===== Text provided =====

Augmenting Clinical Decision-Making with an Interactive and Interpretable AI Copilot: A Real-World User Study with Clinicians in Nephrology and Obstetrics
Yinghao Zhu, Dehao Sui, Zixiang Wang, Xuning Hu, Lei Gu, Yifan Qi, Tianchen Wu, Ling Wang, Yuan Wei, Wen Tang, Zhihan Cui, Yasha Wang, Lequan Yu, Ewen M Harrison, Junyi Gao, Liantao Ma
TL;DR
This study reframes medical AI adoption from pure accuracy to sociotechnical collaboration by introducing AICare, an interactive and interpretable AI copilot for longitudinal EHR contexts. Grounded in nephrology and obstetrics, AICare combines dynamic risk trajectories, feature-level explanations, and LLM-driven narratives to support clinicians in hypothesis generation and verification rather than dictating decisions. Across a real-world, within-subject study with 16 clinicians, AICare reduced perceived cognitive workload and raised diagnostic confidence without compromising accuracy, while revealing distinct interaction strategies: novices use it as a scaffolding tool, whereas experts perform adversarial verification. The findings yield design implications for next-generation clinical copilots, emphasizing context-aware disclosure, robust grounding of generative outputs, and maintaining clinician agency to ensure safe, trusted integration into routine practice.

===== Given data =====

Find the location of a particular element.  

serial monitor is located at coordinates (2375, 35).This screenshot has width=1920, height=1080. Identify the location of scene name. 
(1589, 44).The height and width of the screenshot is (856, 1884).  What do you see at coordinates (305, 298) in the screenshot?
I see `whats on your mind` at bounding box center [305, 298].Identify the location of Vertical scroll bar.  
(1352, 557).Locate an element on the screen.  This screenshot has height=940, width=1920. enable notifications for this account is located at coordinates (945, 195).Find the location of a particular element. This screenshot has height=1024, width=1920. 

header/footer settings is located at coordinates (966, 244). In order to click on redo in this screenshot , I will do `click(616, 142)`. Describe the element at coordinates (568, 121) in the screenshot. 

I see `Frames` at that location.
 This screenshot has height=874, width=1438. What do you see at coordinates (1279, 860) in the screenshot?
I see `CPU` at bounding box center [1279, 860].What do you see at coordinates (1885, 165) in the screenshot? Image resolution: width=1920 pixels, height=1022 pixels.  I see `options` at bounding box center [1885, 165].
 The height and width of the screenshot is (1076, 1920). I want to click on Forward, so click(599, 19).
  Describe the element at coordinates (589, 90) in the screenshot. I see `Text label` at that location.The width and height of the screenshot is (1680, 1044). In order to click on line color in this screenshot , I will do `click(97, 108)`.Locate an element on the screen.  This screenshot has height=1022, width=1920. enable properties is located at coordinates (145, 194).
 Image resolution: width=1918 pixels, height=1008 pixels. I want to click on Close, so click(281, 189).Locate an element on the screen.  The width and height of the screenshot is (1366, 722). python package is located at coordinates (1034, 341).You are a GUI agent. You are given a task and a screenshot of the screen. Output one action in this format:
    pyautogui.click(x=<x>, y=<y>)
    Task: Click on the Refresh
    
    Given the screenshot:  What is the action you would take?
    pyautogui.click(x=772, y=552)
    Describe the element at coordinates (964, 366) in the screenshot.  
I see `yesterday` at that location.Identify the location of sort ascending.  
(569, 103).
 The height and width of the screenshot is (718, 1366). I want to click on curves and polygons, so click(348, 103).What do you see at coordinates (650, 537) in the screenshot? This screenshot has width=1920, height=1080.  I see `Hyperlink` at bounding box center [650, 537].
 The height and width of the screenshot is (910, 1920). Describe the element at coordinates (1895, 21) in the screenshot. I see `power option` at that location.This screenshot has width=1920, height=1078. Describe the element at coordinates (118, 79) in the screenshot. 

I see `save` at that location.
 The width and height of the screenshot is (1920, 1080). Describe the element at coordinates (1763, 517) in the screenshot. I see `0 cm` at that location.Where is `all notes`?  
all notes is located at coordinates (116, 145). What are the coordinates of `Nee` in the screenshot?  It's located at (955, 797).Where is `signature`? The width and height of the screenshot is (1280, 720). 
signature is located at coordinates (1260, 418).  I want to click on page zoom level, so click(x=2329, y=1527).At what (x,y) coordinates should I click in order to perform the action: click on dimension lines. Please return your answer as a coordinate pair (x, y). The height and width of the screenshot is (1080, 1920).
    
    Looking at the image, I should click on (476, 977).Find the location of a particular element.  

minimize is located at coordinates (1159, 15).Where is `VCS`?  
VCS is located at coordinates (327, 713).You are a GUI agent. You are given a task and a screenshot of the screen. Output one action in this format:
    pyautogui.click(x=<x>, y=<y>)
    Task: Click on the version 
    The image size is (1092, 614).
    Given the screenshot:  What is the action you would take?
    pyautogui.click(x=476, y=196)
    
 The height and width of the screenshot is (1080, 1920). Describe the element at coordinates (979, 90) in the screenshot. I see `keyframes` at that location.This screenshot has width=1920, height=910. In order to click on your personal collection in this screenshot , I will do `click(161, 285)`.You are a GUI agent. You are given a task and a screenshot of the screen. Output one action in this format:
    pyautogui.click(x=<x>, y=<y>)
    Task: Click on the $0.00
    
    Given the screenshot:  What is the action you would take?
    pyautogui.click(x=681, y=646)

=====

## Tasks to perform
1 - In the AICare summary, how many clinicians took part in the study?
2 - According to the AICare summary, which parts does AICare combine? Name all of them.

## Responses in order
1 - 16 clinicians

2 -
- Dynamic risk trajectories
- Feature-level explanations
- LLM-driven narratives